How to compute the "LocalRoutingWireLoad"

[narutozxp]

Hello Professor Betz. As the code descripted in

COFFE/coffe/fpga.py

Lines 2777 to 2783 in 4397424

	def _compute_load(self, specs, local_mux):
	""" Compute the load on a local routing wire (number of on/partial/off) """
	# The first thing we are going to compute is how many local mux inputs are connected to a local routing wire
	# This is a function of local_mux size, N, K, I and Ofb
	num_local_routing_wires = specs.I+specs.N*specs.num_ble_local_outputs
	self.mux_inputs_per_wire = local_mux.implemented_size*specs.N*specs.K/num_local_routing_wires

mux_inputs_per_wire = local_mux.implemented_size\*specs.N\*specs.K/num_local_routing_wires.

However, as there are specs.N*specs.K muxes in the local routing, mux_inputs_per_wire should be equal to specs.N*specs.K muxes.

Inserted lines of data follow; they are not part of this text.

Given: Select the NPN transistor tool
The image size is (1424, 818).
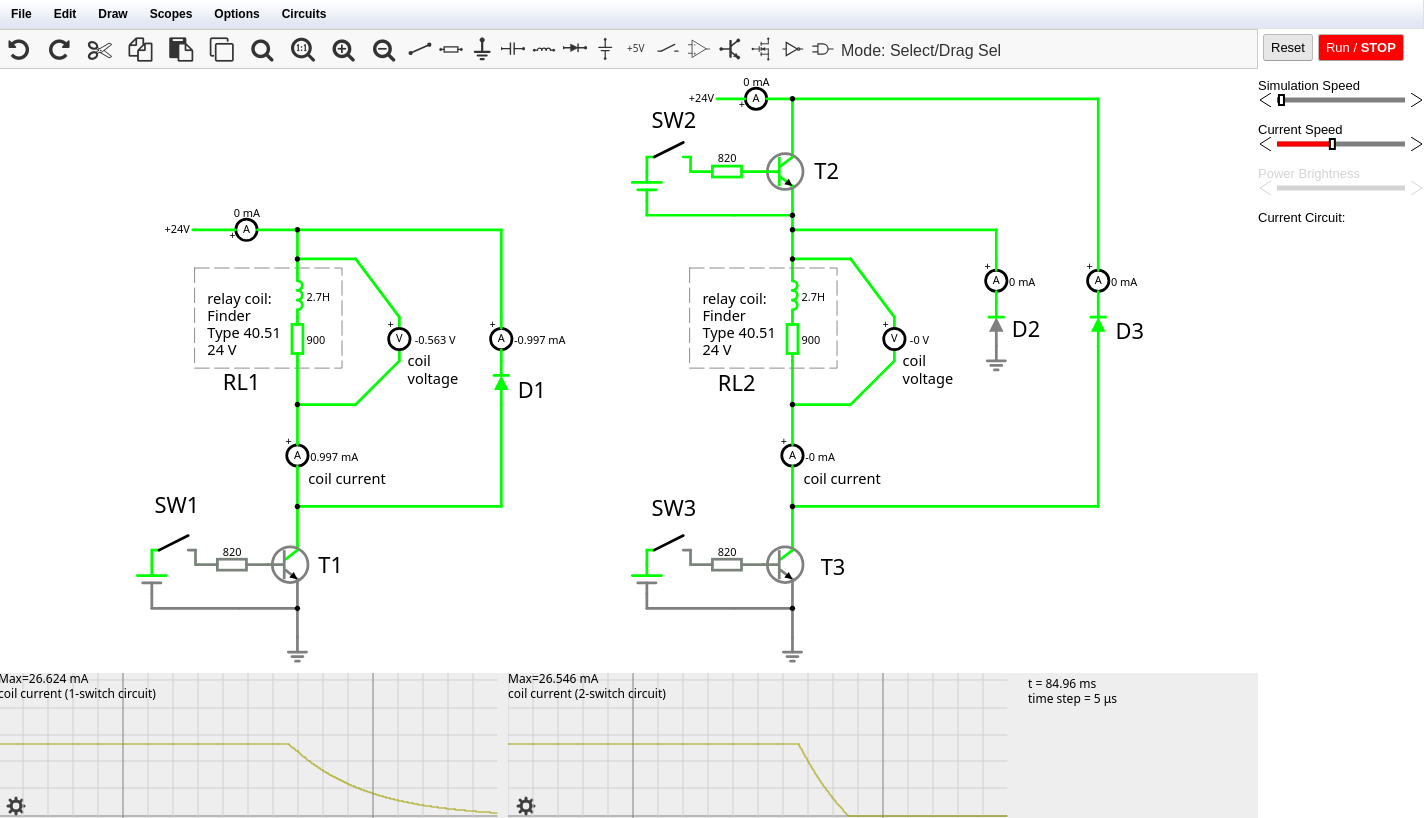Looking at the screenshot, I should 731,49.
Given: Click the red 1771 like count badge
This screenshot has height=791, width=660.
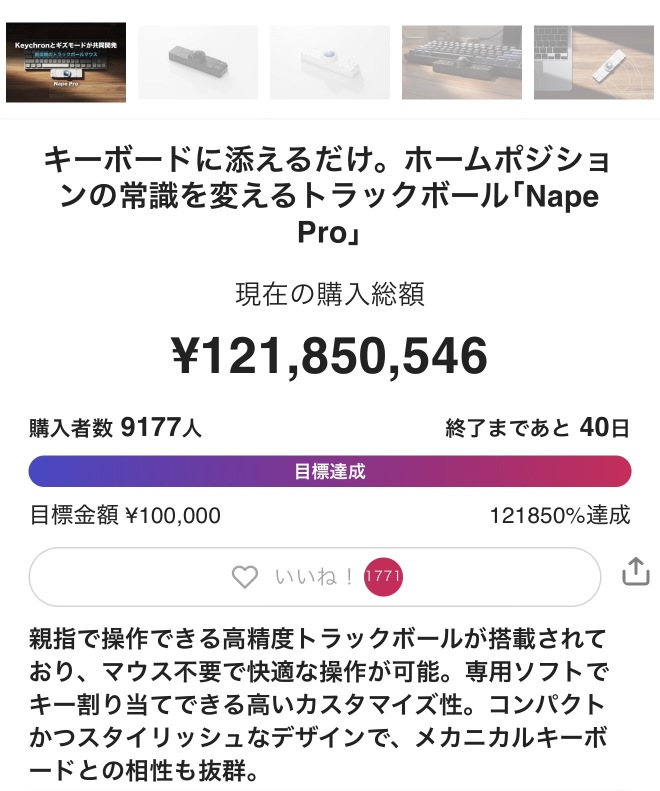Looking at the screenshot, I should [x=383, y=577].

Could you tell me the reason why it relates to the local mux size? It puzzles me a lot of times.
Thanks!

[vaughnbetz]

This looks correct to me. I believe the calculation is saying you have a total number of mux inputs of that is equal to the number of inputs to each mux * the number of such muxes. Then take all those mux inputs and divide them evenly over the local routing wires to figure out how many mux inputs (loads) we have per wire.

Total number of muxes that are fed by local routing: specs.N * specs.K (i.e. this is the total number of LUT inputs)
Total number of inputs to these muxes: multiply by local_mux.implemented_size
Spread these mux inputs evenly over all the local routing wires (which are the possible sources/inputs): divide by num_local_routing_wires.

Adding @sadegh68 and @StephenMoreOSU in case they have anything to add.

[narutozxp]

@vaughnbetz thank you for your kind answer. However, this will result in a heavier load for input wires, but will not improve routing.
For example, if we have the following architecture:

fpga_arch_params:

  arch_out_folder: ./output_files
  # The following parameters are the classic VPR architecture parameters
  N : 8
  K : 4
  W : 100
  L : 4
  I : 24
  Fs : 3
  Fcin : 0.15
  Fcout : 0.1

  # Number of BLE outputs to general routing 
  Or : 1

  # Number of BLE outputs to local routing
  Ofb : 1

  # Population of local routing MUXes 
  Fclocal : 1

According to the code of COFFE,
level2_size=int(math.sqrt(self.required_size))=int(sqrt(24+8))=5
level1_size=int(math.ceil(float(self.required_size)/self.level2_size))=7
local_mux.implemented_size = level2_size * level1_size = 35
self.mux_inputs_per_wire = local_mux.implemented_sizespecs.Nspecs.K/num_local_routing_wires = 35 * 4 * 8 / 32 = 35

However, I only need a 32-mux to implement my full-crossbar， but we use a 35-mux now. In my opinion, a 32-mux could select all of the local_routing_wires, so a 35-mux will not improve the ability of local routing(multiple inputs of mux connect the same local_routing_wire). On the contrary, 35-mux will make the wire load larger, increasing the area and delay. Even if I have to use a 35-mux(maybe for easy physical implementation), I will only use its 32 input of all 35 inputs, because, this way has a more minor delay(smaller wire load) with no effect to the flexibility of local routing.

[vaughnbetz]

Your logic seems correct. It will be a small difference, but you are right that rounding off the number of inputs to force a balanced 2-level mux will increase the number of loads a little. I don't think it will make a large difference, and it does keep the mux symmetric. You could update the code to change the computation for this case, but if you do so it should be commented so it's understandable. Adding @StephenMoreOSU in case he has any thoughts.